## Supplied text
##########

Emily Howard Jennings Stowe, physician, teacher, school principal, suffragist (born 1 May 1831 in Norwich, Ontario; died 30 April 1903 in Toronto, Ontario). Stowe was a founder of the Canadian Women’s Suffrage Association. She is considered to be the first female physician to publicly practise medicine in Ontario. She was also the first female principal of a public school in Ontario.
Childhood and Early Life
Emily Howard Jennings was born on 1 May 1831 in Norwich Township, Ontario. Her mother, Hannah Lossing Howard, and her father, Solomon Jennings, were successful farmers. They came from well-established families who were members of the Quakers (The Religious Society of Friends) and were political and spiritual leaders in their community. Their community encouraged the education of women and women’s participation in Quaker meetings. Stowe’s mother was educated at a Quaker seminary in the United States. She home-schooled Stowe and her five sisters, instilling in them a love of learning. She also taught them skills in herbal healing. Their family friend, Joseph J. Lancaster, was a homeopathic physician. As a teenager and young adult, Stowe worked at times as an apprentice to Lancaster. Emily Stowe and her sisters also worked together on the family farm.
In 1846, at the age of 15, Stowe began to work as a teacher in the town of Summerville, Ontario. She taught there for seven years. In 1852, Stowe applied to Victoria College in Cobourg, Ontario. She was not admitted because she was female. Stowe then applied to the Normal School for Upper Canada (Toronto), which was the only advanced school in Canada that accepted women. Stowe was accepted in 1853 and graduated in 1854 with first-class honours. After graduating, Stowe accepted a job with the Brantford school board and soon became the first female principal of a public school in Ontario. She worked as a principal in Brantford until 1856.
Central public school in Brantford, Ontario, where Emily Stowe was Canada’s first female school principal.
On 22 November 1856, she married John Stowe, who ran his family business, the Stowe Brothers Carriage Shop. They lived in Mount Pleasant, Ontario, a small village near Brantford, and had a daughter, Ann Augusta, and two sons. In 1863, John Stowe became sick with tuberculosis. His illness may have inspired Stowe to further study herbal healing and medicine. In 1863, Stowe took on a teaching position at the local grammar school and began to research places to study medicine.
Stowe applied to the Toronto School of Medicine in 1865 but was not accepted. At that time, women were not admitted to medical schools in Canada. Stowe left Canada to attend the New York Medical College for Women, which taught homeopathic medicine. While she attended medical school, her sister Cornelia Lossing helped to look after her children. Stowe received her degree in 1867.
Stowe returned to Canada in 1867 and opened a medical practice on Richmond Street in Toronto. She specialized in treating diseases of women and children. However, in the mid-1860s, the medical profession in Canada began requiring that homeopathic doctors and doctors trained in the United States take further courses and an examination in order to obtain their medical licences. In 1869, Stowe applied to take classes in chemistry and physiology at the University of Toronto to qualify for her licence. She was denied entry. In 1871, Stowe was finally admitted to the Toronto School of Medicine. Along with fellow female physician Jennie Trout, Stowe became one of the two first women to attend classes there. However, Stowe still did not receive her medical licence. There is no record that Stowe took the licensing exam required by the College of Physicians and Surgeons of Ontario. Stowe continued to practice medicine without a medical licence for over a decade.

##########

## Required work
• 1. Please copy the stretch of the Emily Stowe biography from "Childhood and Early" through "the family farm." word for word.
• 2. Name every person in the Emily Stowe biography other than Stowe herself.

[Stored entries]
##########

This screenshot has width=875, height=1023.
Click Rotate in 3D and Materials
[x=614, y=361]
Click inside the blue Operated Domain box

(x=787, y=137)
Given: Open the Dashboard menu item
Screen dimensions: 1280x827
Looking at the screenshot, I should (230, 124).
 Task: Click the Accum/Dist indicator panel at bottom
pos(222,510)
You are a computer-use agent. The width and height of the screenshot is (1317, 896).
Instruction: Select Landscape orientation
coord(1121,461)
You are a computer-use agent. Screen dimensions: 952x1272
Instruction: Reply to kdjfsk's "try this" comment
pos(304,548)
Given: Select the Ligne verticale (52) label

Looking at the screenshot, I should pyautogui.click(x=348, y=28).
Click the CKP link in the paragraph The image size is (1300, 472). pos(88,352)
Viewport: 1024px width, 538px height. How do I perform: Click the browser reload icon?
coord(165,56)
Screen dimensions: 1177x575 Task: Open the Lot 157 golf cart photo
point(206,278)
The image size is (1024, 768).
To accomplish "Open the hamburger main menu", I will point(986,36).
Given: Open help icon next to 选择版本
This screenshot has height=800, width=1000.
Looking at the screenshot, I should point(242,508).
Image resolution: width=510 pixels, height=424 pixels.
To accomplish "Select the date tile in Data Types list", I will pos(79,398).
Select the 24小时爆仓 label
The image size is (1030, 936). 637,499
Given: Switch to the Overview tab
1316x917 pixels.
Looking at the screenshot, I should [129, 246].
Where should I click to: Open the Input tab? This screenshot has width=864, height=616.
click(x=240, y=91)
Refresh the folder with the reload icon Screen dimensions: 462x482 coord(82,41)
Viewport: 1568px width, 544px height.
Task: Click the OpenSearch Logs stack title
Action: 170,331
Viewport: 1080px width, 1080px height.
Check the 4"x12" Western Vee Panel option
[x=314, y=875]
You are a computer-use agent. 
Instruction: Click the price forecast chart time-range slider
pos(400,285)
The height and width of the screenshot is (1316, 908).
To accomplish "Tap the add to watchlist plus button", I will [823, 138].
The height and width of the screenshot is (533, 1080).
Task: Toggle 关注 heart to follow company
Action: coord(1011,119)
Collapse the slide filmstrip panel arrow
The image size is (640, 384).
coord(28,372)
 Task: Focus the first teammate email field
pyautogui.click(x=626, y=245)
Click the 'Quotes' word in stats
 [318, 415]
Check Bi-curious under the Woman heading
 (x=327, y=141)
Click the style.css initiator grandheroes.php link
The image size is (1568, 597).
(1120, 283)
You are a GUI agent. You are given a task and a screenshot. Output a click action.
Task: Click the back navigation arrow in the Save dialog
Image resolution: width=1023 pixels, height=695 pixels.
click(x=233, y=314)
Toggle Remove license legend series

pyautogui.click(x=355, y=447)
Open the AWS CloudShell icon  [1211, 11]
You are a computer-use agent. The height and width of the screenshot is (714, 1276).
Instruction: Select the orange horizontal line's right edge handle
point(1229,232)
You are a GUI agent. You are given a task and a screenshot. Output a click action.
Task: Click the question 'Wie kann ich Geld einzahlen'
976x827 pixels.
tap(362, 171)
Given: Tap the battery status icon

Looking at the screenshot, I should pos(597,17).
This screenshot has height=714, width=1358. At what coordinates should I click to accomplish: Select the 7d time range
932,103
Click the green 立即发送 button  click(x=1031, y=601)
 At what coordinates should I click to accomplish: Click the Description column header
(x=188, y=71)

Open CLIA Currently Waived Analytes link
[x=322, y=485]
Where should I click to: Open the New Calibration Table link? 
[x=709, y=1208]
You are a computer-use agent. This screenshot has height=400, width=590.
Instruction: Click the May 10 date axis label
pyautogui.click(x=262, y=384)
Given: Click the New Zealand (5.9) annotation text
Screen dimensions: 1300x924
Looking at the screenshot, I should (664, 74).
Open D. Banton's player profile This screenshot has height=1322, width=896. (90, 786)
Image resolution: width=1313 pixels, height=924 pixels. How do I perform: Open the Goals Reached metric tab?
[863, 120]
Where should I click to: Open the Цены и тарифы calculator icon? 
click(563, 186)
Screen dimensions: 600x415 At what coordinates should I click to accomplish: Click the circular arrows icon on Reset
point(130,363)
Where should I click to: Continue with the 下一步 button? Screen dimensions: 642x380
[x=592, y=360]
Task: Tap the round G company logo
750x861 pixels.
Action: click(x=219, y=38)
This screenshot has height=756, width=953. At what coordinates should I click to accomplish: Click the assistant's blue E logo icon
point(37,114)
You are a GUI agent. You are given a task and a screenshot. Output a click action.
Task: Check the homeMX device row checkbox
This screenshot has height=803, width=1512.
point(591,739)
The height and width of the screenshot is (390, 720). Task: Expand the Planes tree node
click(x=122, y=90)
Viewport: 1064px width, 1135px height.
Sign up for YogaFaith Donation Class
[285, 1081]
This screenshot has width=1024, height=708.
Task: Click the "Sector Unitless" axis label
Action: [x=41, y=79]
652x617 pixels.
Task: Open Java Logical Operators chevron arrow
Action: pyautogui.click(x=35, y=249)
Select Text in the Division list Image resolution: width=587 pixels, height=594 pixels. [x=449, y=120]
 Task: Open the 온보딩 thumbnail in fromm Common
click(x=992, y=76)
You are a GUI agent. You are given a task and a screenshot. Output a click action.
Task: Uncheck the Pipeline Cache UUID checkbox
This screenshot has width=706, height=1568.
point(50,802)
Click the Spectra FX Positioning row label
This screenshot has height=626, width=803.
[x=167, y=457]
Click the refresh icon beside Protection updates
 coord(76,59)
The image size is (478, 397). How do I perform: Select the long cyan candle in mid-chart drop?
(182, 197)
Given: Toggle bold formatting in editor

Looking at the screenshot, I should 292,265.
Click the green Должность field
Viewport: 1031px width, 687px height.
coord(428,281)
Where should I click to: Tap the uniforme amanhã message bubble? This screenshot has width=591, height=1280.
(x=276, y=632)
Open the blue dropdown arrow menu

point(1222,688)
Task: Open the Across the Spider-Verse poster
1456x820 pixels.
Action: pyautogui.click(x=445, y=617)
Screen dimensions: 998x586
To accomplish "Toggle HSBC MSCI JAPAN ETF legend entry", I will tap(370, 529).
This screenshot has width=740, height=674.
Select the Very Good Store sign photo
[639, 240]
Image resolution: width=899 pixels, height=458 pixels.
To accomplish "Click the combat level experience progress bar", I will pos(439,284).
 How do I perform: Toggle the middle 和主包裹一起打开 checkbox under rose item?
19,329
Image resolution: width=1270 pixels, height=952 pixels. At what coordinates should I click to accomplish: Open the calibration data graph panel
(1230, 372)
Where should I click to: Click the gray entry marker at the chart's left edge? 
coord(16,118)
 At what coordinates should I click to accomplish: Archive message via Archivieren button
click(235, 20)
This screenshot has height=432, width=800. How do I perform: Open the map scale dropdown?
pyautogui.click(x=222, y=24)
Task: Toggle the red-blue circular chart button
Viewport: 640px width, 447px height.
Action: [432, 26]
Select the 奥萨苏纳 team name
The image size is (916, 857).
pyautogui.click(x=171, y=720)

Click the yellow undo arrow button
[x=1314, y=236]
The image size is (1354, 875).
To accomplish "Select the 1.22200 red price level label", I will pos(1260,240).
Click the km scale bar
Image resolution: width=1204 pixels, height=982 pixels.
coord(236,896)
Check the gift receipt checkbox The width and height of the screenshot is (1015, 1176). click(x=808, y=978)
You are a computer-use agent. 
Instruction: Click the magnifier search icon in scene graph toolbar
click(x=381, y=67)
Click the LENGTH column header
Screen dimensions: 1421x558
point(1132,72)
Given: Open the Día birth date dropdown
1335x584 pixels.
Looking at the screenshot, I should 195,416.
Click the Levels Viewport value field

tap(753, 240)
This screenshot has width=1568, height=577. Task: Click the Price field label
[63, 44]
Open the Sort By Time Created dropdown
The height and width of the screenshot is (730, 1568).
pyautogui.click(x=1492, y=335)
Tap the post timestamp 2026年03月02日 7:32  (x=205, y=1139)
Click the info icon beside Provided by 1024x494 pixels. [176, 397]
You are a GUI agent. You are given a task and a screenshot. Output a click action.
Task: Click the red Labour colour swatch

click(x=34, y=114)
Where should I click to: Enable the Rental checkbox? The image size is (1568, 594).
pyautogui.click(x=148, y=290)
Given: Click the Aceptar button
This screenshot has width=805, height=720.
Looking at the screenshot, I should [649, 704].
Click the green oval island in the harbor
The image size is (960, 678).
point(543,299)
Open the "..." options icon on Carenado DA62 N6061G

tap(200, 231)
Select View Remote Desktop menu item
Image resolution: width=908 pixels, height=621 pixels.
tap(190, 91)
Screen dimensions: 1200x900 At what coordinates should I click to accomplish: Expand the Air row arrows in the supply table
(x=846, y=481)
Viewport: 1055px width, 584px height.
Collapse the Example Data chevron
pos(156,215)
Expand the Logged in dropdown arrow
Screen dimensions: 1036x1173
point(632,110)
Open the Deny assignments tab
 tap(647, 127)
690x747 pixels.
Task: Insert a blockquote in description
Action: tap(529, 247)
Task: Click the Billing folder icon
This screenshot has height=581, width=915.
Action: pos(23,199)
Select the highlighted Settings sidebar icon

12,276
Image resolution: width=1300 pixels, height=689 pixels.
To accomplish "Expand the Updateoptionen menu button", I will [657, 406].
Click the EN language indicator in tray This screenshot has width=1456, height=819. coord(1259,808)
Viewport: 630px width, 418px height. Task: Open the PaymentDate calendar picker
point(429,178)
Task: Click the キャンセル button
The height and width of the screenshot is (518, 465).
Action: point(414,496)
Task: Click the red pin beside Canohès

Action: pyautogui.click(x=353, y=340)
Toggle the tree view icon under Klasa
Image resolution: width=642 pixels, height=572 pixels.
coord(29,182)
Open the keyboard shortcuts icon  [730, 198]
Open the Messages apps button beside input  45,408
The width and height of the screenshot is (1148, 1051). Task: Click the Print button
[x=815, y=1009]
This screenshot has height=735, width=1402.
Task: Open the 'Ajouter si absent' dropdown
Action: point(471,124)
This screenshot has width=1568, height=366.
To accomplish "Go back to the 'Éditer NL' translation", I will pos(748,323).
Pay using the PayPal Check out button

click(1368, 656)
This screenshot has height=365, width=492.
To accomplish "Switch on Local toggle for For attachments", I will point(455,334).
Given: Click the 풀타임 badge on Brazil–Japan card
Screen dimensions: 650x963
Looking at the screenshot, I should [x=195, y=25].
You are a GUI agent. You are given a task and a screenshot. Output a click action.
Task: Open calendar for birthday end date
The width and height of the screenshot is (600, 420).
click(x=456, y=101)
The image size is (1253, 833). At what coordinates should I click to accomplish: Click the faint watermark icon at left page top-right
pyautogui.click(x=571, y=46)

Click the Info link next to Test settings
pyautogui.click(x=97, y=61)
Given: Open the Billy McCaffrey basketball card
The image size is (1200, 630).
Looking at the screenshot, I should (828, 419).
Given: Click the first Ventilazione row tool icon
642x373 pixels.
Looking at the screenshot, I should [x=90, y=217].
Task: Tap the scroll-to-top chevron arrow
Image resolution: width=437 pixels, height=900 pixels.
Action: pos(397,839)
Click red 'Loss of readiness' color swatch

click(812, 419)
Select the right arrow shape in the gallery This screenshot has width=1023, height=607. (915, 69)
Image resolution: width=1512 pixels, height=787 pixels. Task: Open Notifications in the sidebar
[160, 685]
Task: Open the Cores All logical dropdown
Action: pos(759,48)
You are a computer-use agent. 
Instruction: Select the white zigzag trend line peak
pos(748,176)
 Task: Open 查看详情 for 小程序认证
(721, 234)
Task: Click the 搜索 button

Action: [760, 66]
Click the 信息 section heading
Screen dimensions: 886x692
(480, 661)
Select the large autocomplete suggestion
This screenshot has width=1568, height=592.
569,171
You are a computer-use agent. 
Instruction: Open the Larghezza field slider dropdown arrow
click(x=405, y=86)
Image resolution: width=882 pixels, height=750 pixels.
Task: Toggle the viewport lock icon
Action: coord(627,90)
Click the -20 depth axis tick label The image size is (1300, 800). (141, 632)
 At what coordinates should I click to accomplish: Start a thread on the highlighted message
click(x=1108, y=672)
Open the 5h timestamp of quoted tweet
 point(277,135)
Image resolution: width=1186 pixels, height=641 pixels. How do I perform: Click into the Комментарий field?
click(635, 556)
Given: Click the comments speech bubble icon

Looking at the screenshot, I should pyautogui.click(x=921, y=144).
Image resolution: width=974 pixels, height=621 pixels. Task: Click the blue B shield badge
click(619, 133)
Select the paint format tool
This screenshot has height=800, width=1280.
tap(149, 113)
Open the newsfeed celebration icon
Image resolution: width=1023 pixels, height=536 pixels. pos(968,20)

##########

## Answer set
• 1.
Childhood and Early Life
Emily Howard Jennings was born on 1 May 1831 in Norwich Township, Ontario. Her mother, Hannah Lossing Howard, and her father, Solomon Jennings, were successful farmers. They came from well-established families who were members of the Quakers (The Religious Society of Friends) and were political and spiritual leaders in their community. Their community encouraged the education of women and women’s participation in Quaker meetings. Stowe’s mother was educated at a Quaker seminary in the United States. She home-schooled Stowe and her five sisters, instilling in them a love of learning. She also taught them skills in herbal healing. Their family friend, Joseph J. Lancaster, was a homeopathic physician. As a teenager and young adult, Stowe worked at times as an apprentice to Lancaster. Emily Stowe and her sisters also worked together on the family farm.

• 2.
Hannah Lossing Howard
Solomon Jennings
Joseph J. Lancaster
John Stowe
Ann Augusta
Cornelia Lossing
Jennie Trout